Task directions: Please write out exactly the lines of the data below from the line holding "Toggle between dark and light mode" through the line holding "Task: Zoom in with the plus button", and leave out the rest.

Data shown:
■ ■ ■ ■ ■

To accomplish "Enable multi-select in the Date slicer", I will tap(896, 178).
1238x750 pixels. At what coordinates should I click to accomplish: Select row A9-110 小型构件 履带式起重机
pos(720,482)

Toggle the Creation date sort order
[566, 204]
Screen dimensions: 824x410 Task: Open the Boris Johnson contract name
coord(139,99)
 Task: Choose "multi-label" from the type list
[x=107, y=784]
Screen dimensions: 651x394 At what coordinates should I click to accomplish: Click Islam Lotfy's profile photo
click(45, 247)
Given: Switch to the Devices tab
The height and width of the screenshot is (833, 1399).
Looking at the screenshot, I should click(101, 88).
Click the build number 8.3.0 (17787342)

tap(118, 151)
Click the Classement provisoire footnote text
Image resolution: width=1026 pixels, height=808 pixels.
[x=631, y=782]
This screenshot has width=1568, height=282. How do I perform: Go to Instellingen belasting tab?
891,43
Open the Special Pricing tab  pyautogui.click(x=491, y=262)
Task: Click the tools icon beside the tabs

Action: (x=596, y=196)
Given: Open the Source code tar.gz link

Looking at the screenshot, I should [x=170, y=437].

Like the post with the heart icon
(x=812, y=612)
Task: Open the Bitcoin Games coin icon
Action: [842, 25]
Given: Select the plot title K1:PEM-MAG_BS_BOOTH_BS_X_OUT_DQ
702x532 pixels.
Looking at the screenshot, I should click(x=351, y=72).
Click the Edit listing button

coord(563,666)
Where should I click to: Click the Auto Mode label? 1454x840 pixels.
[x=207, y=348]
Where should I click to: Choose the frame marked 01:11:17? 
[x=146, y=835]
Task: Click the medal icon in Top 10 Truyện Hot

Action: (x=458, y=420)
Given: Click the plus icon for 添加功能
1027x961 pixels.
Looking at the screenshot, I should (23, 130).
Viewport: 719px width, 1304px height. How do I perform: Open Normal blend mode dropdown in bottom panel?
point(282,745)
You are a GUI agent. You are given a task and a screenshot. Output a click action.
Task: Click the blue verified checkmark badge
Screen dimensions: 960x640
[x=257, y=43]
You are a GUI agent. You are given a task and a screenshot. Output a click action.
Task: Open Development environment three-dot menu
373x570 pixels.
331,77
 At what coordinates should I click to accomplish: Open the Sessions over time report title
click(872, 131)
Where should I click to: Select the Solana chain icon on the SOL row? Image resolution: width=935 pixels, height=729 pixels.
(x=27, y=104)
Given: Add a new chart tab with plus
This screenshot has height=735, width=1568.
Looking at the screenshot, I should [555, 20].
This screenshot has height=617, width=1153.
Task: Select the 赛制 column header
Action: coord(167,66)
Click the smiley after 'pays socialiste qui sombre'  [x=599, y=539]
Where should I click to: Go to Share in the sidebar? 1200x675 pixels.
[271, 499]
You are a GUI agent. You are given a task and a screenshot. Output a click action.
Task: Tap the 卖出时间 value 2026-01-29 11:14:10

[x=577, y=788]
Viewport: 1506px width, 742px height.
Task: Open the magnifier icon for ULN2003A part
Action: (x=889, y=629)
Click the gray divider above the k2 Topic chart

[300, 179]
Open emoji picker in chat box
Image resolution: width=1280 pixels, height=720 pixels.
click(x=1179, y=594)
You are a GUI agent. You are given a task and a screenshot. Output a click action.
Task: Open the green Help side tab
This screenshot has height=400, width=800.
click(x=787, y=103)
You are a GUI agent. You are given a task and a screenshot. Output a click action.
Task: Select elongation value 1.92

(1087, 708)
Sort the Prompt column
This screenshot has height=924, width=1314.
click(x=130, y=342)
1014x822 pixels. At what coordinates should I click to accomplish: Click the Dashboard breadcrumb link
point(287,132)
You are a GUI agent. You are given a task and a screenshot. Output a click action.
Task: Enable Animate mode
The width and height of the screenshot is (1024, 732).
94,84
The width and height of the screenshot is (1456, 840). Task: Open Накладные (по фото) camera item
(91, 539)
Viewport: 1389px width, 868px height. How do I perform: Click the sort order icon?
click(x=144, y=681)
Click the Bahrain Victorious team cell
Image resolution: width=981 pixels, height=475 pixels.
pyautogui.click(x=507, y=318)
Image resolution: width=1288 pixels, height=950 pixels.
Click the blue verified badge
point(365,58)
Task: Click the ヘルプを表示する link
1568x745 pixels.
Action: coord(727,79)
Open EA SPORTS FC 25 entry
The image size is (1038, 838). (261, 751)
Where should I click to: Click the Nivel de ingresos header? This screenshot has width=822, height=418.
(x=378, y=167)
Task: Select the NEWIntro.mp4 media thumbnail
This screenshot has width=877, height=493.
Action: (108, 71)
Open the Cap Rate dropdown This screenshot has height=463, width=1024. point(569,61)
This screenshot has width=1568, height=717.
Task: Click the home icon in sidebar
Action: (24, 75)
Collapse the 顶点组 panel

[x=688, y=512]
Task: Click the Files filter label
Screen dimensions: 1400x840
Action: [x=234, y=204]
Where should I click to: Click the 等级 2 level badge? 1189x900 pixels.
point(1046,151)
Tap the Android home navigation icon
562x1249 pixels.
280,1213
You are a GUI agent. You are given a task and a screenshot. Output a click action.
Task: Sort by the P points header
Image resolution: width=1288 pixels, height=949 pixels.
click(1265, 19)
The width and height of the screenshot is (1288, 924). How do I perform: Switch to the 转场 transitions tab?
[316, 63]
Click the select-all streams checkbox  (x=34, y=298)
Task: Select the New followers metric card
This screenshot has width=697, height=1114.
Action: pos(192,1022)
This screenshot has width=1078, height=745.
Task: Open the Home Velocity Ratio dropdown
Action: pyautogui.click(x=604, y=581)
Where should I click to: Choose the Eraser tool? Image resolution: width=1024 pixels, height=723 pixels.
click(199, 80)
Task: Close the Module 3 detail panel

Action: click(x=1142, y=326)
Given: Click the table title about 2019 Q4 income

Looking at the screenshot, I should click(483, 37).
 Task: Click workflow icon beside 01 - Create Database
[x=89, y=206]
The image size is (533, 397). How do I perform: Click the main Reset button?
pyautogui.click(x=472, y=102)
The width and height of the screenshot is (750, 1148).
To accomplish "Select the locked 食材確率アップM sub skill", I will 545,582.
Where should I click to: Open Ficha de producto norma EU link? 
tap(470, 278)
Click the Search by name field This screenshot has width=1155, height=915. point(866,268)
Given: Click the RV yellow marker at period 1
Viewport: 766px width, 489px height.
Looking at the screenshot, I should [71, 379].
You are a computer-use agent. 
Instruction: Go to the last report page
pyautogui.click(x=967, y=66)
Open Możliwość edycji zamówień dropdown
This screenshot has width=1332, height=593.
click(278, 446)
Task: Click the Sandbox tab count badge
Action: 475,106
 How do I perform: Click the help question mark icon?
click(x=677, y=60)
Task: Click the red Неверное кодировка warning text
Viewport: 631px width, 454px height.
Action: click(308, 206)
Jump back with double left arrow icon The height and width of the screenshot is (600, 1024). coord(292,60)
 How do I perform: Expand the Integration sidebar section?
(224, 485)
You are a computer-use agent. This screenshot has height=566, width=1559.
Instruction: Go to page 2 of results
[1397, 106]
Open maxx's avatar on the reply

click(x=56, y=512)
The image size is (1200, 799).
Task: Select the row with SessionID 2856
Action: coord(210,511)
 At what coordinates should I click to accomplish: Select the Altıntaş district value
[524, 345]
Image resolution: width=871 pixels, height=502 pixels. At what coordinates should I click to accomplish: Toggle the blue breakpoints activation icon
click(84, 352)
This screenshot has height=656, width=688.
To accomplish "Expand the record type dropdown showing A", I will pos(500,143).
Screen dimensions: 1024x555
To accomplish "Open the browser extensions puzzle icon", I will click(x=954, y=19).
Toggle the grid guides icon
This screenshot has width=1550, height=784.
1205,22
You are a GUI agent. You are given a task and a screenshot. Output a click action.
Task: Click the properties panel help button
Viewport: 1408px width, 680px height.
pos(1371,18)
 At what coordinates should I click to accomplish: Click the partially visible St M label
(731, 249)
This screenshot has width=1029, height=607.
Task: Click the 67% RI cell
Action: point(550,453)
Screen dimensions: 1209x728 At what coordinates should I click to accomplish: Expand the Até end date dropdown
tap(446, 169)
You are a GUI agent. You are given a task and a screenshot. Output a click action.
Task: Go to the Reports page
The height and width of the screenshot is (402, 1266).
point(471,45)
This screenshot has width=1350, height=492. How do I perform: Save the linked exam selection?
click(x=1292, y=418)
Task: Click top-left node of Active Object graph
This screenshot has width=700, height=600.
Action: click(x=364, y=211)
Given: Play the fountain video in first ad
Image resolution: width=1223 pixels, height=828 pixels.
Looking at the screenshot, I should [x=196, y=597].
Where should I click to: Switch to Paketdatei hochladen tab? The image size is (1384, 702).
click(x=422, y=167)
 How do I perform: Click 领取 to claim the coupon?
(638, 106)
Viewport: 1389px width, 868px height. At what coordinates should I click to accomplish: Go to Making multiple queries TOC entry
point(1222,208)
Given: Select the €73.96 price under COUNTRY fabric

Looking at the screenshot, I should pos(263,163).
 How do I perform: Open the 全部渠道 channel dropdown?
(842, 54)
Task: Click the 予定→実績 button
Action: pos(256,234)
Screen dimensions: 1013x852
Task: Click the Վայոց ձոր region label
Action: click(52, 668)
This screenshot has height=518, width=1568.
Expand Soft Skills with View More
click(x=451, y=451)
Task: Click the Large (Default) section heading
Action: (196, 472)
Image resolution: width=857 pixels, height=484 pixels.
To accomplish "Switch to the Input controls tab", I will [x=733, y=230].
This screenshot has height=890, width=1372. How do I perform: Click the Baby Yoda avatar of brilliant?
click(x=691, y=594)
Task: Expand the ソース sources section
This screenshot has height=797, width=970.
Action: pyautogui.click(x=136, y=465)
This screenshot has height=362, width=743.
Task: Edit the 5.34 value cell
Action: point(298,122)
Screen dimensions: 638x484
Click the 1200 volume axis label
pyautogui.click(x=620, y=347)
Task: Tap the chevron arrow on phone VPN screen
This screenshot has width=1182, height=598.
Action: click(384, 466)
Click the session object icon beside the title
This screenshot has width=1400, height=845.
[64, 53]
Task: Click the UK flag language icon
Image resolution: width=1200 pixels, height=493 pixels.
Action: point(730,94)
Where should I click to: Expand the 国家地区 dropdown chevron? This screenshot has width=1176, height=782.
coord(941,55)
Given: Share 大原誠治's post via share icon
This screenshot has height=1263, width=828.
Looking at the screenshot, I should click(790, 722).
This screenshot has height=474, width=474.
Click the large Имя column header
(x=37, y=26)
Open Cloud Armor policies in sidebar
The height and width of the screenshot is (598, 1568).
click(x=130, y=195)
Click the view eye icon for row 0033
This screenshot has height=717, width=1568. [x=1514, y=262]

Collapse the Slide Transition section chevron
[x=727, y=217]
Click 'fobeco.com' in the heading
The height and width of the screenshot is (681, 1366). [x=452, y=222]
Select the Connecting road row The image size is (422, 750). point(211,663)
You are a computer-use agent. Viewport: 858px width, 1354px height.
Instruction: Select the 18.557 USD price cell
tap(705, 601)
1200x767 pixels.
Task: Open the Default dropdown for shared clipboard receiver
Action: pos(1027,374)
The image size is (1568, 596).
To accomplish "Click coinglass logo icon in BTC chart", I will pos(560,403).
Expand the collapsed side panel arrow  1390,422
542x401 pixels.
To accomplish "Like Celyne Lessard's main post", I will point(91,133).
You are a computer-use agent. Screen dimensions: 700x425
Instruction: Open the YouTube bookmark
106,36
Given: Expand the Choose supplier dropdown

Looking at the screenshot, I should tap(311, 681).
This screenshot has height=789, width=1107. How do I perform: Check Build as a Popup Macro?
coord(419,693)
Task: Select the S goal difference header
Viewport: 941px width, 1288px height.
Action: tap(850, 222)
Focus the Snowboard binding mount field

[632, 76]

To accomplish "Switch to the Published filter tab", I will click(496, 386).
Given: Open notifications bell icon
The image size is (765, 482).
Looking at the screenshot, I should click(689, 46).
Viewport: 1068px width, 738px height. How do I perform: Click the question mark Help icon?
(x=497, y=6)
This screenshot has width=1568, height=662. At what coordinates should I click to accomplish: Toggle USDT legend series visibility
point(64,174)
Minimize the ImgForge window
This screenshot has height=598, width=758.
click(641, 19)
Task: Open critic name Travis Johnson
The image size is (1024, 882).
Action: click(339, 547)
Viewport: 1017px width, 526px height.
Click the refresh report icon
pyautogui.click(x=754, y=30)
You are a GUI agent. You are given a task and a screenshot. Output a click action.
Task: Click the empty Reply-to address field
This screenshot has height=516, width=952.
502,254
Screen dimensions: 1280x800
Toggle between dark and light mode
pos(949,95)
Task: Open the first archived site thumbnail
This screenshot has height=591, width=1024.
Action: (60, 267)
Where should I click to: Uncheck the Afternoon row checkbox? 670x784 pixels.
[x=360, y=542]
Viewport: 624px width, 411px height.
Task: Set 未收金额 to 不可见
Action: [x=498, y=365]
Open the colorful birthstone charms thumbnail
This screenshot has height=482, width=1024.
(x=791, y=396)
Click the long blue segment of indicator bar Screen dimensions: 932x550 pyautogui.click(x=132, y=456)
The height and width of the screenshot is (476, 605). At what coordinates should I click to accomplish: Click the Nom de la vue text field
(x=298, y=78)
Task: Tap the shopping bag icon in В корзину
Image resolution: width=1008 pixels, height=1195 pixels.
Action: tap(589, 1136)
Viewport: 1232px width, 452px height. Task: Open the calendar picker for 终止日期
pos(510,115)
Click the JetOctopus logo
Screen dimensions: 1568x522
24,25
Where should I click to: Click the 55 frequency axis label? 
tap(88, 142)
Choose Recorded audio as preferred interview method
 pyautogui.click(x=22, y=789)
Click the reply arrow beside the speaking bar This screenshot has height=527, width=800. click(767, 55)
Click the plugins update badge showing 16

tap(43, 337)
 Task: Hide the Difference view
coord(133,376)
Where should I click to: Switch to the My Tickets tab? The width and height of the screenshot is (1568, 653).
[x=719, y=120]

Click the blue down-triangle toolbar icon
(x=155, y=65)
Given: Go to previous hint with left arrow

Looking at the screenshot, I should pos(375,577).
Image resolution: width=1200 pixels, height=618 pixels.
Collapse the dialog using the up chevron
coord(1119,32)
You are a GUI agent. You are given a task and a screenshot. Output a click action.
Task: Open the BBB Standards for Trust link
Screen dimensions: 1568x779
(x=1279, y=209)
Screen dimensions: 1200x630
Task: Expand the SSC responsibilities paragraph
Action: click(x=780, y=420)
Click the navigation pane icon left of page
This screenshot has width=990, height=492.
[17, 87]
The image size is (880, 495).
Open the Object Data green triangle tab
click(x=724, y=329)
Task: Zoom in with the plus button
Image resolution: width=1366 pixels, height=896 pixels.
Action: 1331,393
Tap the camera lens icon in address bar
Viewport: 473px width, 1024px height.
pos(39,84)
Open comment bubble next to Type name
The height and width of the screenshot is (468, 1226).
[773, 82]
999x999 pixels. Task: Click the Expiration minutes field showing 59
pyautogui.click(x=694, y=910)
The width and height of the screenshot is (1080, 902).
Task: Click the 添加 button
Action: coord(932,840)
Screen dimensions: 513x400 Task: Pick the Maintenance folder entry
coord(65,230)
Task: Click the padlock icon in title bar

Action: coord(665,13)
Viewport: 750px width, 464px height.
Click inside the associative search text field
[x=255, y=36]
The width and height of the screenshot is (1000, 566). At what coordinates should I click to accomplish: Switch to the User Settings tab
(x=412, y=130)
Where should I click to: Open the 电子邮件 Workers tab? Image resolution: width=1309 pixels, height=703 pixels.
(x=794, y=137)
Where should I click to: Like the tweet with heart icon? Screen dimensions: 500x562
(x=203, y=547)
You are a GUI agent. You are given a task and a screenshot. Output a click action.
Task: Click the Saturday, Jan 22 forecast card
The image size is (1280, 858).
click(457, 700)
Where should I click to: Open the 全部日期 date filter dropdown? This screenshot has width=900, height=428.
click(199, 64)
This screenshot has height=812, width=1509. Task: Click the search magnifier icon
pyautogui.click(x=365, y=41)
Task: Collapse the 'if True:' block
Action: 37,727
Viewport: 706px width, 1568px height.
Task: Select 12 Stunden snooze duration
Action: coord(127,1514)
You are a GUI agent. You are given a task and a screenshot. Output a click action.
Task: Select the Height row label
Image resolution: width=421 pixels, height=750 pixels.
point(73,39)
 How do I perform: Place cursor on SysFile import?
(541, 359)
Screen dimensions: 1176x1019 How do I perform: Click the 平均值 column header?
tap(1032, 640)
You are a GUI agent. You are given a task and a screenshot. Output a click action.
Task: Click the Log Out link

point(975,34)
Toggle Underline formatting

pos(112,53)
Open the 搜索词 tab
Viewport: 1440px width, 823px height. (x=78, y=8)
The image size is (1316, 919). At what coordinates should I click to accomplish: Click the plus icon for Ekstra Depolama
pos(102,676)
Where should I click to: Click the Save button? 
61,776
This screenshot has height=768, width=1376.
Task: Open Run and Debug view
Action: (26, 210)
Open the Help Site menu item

■ ■ ■ ■ ■

Result of the task:
Toggle between dark and light mode
pos(949,95)
Task: Open the first archived site thumbnail
This screenshot has height=591, width=1024.
Action: (60, 267)
Where should I click to: Uncheck the Afternoon row checkbox? 670x784 pixels.
[x=360, y=542]
Viewport: 624px width, 411px height.
Task: Set 未收金额 to 不可见
Action: [x=498, y=365]
Open the colorful birthstone charms thumbnail
This screenshot has height=482, width=1024.
(x=791, y=396)
Click the long blue segment of indicator bar Screen dimensions: 932x550 pyautogui.click(x=132, y=456)
The height and width of the screenshot is (476, 605). At what coordinates should I click to accomplish: Click the Nom de la vue text field
(x=298, y=78)
Task: Tap the shopping bag icon in В корзину
Image resolution: width=1008 pixels, height=1195 pixels.
Action: tap(589, 1136)
Viewport: 1232px width, 452px height. Task: Open the calendar picker for 终止日期
pos(510,115)
Click the JetOctopus logo
Screen dimensions: 1568x522
24,25
Where should I click to: Click the 55 frequency axis label? 
tap(88, 142)
Choose Recorded audio as preferred interview method
 pyautogui.click(x=22, y=789)
Click the reply arrow beside the speaking bar This screenshot has height=527, width=800. click(767, 55)
Click the plugins update badge showing 16

tap(43, 337)
 Task: Hide the Difference view
coord(133,376)
Where should I click to: Switch to the My Tickets tab? The width and height of the screenshot is (1568, 653).
[x=719, y=120]

Click the blue down-triangle toolbar icon
(x=155, y=65)
Given: Go to previous hint with left arrow

Looking at the screenshot, I should pos(375,577).
Image resolution: width=1200 pixels, height=618 pixels.
Collapse the dialog using the up chevron
coord(1119,32)
You are a GUI agent. You are given a task and a screenshot. Output a click action.
Task: Open the BBB Standards for Trust link
Screen dimensions: 1568x779
(x=1279, y=209)
Screen dimensions: 1200x630
Task: Expand the SSC responsibilities paragraph
Action: click(x=780, y=420)
Click the navigation pane icon left of page
This screenshot has width=990, height=492.
[17, 87]
The image size is (880, 495).
Open the Object Data green triangle tab
click(x=724, y=329)
Task: Zoom in with the plus button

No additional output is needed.